*** Listed records ***
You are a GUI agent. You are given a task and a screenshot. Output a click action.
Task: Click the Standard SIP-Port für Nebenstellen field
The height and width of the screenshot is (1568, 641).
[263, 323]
*** End of Listed records ***
*** Listed records ***
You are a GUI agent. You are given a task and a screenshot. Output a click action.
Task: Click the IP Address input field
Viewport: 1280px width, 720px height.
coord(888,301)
*** End of Listed records ***
*** Listed records ***
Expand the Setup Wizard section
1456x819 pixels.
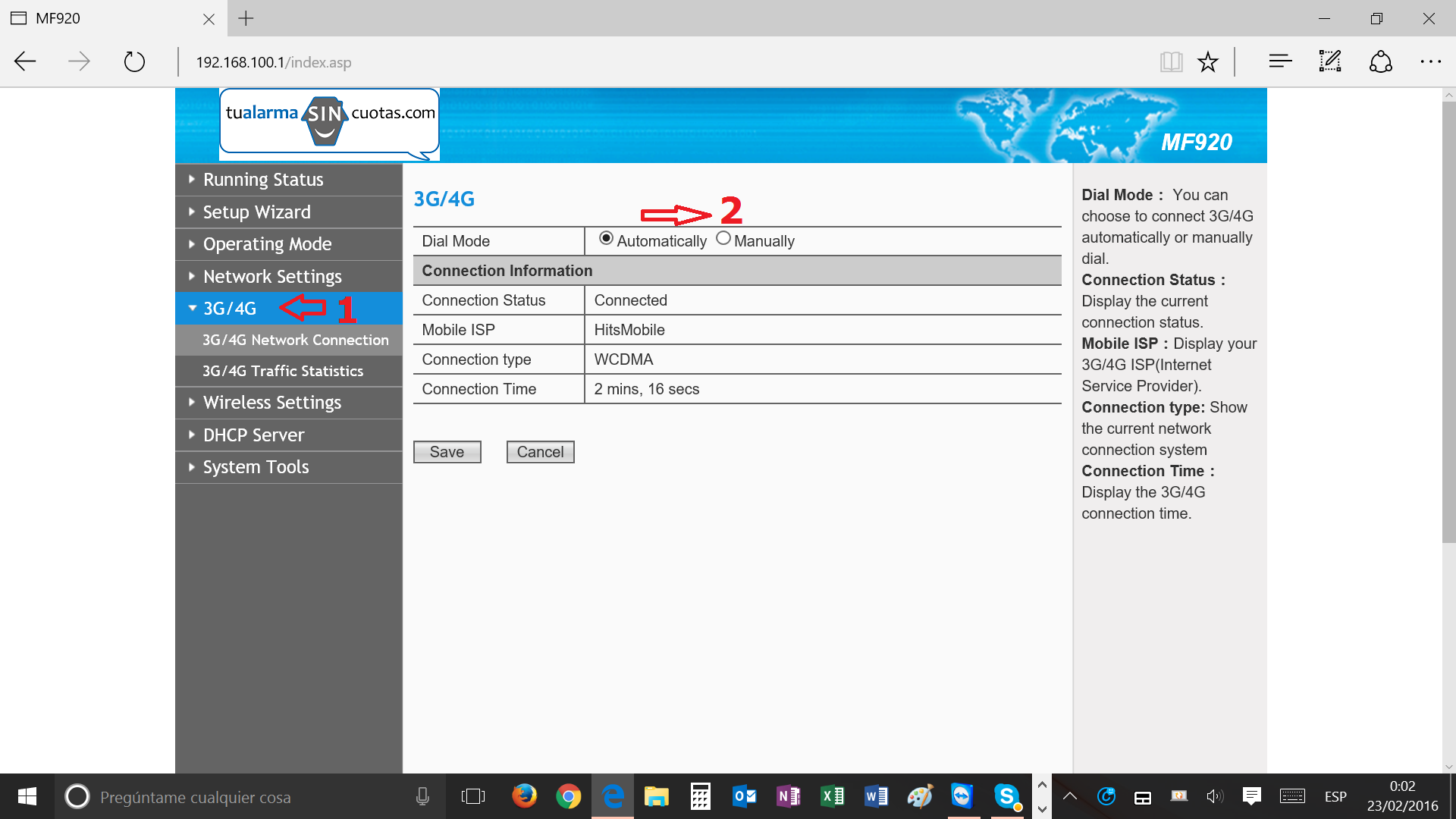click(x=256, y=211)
*** End of Listed records ***
- Aim of the exercise:
Go through the entries above and copy each line holding the string "field".

- Response to the exercise:
Task: Click the Standard SIP-Port für Nebenstellen field
Task: Click the IP Address input field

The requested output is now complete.